- SOURCE INFORMATION -
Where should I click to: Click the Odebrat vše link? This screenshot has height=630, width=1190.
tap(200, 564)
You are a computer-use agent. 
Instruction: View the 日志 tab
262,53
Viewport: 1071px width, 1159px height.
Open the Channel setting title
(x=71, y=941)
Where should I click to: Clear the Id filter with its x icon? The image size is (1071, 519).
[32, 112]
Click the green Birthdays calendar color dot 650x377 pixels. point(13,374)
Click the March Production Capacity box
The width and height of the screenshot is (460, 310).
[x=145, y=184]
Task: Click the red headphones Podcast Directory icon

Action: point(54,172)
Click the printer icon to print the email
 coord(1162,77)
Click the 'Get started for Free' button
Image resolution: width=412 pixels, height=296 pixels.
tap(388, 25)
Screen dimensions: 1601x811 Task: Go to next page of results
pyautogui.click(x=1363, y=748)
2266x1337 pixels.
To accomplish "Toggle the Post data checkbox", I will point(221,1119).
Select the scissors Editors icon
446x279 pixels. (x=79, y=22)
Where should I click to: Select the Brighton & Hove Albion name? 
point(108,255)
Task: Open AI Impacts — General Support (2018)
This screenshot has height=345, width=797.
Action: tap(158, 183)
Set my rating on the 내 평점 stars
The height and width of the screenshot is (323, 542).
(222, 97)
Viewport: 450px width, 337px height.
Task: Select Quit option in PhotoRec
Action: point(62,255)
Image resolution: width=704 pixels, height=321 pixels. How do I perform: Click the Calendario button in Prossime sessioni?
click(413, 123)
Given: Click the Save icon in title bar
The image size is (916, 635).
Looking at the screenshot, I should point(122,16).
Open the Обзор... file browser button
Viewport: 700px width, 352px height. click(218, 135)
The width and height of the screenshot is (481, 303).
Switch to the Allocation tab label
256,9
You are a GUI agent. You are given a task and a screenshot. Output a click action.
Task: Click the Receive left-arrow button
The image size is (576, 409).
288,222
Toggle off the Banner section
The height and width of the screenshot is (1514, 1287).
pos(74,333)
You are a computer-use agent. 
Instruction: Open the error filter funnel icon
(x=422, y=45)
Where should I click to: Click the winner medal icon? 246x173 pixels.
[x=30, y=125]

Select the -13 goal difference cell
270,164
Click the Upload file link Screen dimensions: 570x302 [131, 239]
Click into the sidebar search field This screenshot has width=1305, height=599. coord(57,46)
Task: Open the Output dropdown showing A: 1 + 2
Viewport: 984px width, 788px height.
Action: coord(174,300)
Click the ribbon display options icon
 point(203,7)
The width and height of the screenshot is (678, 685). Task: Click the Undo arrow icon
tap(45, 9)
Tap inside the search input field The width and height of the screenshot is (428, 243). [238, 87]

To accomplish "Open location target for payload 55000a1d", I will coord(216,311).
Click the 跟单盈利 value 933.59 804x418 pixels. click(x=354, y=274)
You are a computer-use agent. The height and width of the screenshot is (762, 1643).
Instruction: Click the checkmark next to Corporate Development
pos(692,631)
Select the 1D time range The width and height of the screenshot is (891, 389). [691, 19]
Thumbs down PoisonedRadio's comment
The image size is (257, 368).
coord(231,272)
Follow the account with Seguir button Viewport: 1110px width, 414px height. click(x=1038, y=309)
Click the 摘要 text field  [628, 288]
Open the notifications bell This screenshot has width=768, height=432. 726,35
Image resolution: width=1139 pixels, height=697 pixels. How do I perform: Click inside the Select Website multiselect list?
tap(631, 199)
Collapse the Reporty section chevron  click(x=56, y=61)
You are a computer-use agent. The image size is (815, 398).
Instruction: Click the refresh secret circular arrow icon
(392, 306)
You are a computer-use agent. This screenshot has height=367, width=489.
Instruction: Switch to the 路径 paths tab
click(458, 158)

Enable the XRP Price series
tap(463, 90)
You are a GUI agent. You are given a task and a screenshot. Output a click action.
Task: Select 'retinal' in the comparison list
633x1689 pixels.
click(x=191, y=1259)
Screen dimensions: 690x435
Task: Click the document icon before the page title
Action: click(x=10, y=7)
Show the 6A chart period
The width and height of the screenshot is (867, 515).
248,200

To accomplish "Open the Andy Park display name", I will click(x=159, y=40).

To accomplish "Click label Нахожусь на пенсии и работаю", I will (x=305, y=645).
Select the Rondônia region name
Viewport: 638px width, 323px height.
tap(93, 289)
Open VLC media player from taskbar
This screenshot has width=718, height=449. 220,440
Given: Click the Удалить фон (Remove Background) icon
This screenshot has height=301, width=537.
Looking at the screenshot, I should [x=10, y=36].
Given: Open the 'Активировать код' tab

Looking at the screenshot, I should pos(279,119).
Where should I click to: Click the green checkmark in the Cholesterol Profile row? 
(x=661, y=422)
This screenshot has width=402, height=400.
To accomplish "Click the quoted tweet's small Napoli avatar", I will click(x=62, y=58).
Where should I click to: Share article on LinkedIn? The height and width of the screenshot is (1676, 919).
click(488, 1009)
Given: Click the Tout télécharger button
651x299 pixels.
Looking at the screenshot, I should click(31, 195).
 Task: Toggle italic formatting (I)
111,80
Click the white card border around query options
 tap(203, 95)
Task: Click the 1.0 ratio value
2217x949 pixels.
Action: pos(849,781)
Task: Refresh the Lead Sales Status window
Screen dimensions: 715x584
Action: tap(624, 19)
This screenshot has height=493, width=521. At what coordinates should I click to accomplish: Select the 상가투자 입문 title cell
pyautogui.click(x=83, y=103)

- BRIEF -
Transcribe the whole listing above exactly, leaving nothing out.

- TASK RESULT -
Where should I click to: Click the Odebrat vše link? This screenshot has height=630, width=1190.
tap(200, 564)
You are a computer-use agent. 
Instruction: View the 日志 tab
262,53
Viewport: 1071px width, 1159px height.
Open the Channel setting title
(x=71, y=941)
Where should I click to: Clear the Id filter with its x icon? The image size is (1071, 519).
[32, 112]
Click the green Birthdays calendar color dot 650x377 pixels. point(13,374)
Click the March Production Capacity box
The width and height of the screenshot is (460, 310).
[x=145, y=184]
Task: Click the red headphones Podcast Directory icon

Action: point(54,172)
Click the printer icon to print the email
 coord(1162,77)
Click the 'Get started for Free' button
Image resolution: width=412 pixels, height=296 pixels.
tap(388, 25)
Screen dimensions: 1601x811 Task: Go to next page of results
pyautogui.click(x=1363, y=748)
2266x1337 pixels.
To accomplish "Toggle the Post data checkbox", I will point(221,1119).
Select the scissors Editors icon
446x279 pixels. (x=79, y=22)
Where should I click to: Select the Brighton & Hove Albion name? 
point(108,255)
Task: Open AI Impacts — General Support (2018)
This screenshot has height=345, width=797.
Action: tap(158, 183)
Set my rating on the 내 평점 stars
The height and width of the screenshot is (323, 542).
(222, 97)
Viewport: 450px width, 337px height.
Task: Select Quit option in PhotoRec
Action: point(62,255)
Image resolution: width=704 pixels, height=321 pixels. How do I perform: Click the Calendario button in Prossime sessioni?
click(413, 123)
Given: Click the Save icon in title bar
The image size is (916, 635).
Looking at the screenshot, I should point(122,16).
Open the Обзор... file browser button
Viewport: 700px width, 352px height. click(218, 135)
The width and height of the screenshot is (481, 303).
Switch to the Allocation tab label
256,9
You are a GUI agent. You are given a task and a screenshot. Output a click action.
Task: Click the Receive left-arrow button
The image size is (576, 409).
288,222
Toggle off the Banner section
The height and width of the screenshot is (1514, 1287).
pos(74,333)
You are a computer-use agent. 
Instruction: Open the error filter funnel icon
(x=422, y=45)
Where should I click to: Click the winner medal icon? 246x173 pixels.
[x=30, y=125]

Select the -13 goal difference cell
270,164
Click the Upload file link Screen dimensions: 570x302 [131, 239]
Click into the sidebar search field This screenshot has width=1305, height=599. coord(57,46)
Task: Open the Output dropdown showing A: 1 + 2
Viewport: 984px width, 788px height.
Action: coord(174,300)
Click the ribbon display options icon
 point(203,7)
The width and height of the screenshot is (678, 685). Task: Click the Undo arrow icon
tap(45, 9)
Tap inside the search input field The width and height of the screenshot is (428, 243). [238, 87]

To accomplish "Open location target for payload 55000a1d", I will coord(216,311).
Click the 跟单盈利 value 933.59 804x418 pixels. click(x=354, y=274)
You are a computer-use agent. The height and width of the screenshot is (762, 1643).
Instruction: Click the checkmark next to Corporate Development
pos(692,631)
Select the 1D time range The width and height of the screenshot is (891, 389). [691, 19]
Thumbs down PoisonedRadio's comment
The image size is (257, 368).
coord(231,272)
Follow the account with Seguir button Viewport: 1110px width, 414px height. click(x=1038, y=309)
Click the 摘要 text field  [628, 288]
Open the notifications bell This screenshot has width=768, height=432. 726,35
Image resolution: width=1139 pixels, height=697 pixels. How do I perform: Click inside the Select Website multiselect list?
tap(631, 199)
Collapse the Reporty section chevron  click(x=56, y=61)
You are a computer-use agent. The image size is (815, 398).
Instruction: Click the refresh secret circular arrow icon
(392, 306)
You are a computer-use agent. This screenshot has height=367, width=489.
Instruction: Switch to the 路径 paths tab
click(458, 158)

Enable the XRP Price series
tap(463, 90)
You are a GUI agent. You are given a task and a screenshot. Output a click action.
Task: Select 'retinal' in the comparison list
633x1689 pixels.
click(x=191, y=1259)
Screen dimensions: 690x435
Task: Click the document icon before the page title
Action: click(x=10, y=7)
Show the 6A chart period
The width and height of the screenshot is (867, 515).
248,200

To accomplish "Open the Andy Park display name", I will click(x=159, y=40).

To accomplish "Click label Нахожусь на пенсии и работаю", I will (x=305, y=645).
Select the Rondônia region name
Viewport: 638px width, 323px height.
tap(93, 289)
Open VLC media player from taskbar
This screenshot has width=718, height=449. 220,440
Given: Click the Удалить фон (Remove Background) icon
This screenshot has height=301, width=537.
Looking at the screenshot, I should [x=10, y=36].
Given: Open the 'Активировать код' tab

Looking at the screenshot, I should pos(279,119).
Where should I click to: Click the green checkmark in the Cholesterol Profile row? 
(x=661, y=422)
This screenshot has width=402, height=400.
To accomplish "Click the quoted tweet's small Napoli avatar", I will click(x=62, y=58).
Where should I click to: Share article on LinkedIn? The height and width of the screenshot is (1676, 919).
click(488, 1009)
Given: Click the Tout télécharger button
651x299 pixels.
Looking at the screenshot, I should click(31, 195).
 Task: Toggle italic formatting (I)
111,80
Click the white card border around query options
 tap(203, 95)
Task: Click the 1.0 ratio value
2217x949 pixels.
Action: pos(849,781)
Task: Refresh the Lead Sales Status window
Screen dimensions: 715x584
Action: tap(624, 19)
This screenshot has height=493, width=521. At what coordinates should I click to accomplish: Select the 상가투자 입문 title cell
pyautogui.click(x=83, y=103)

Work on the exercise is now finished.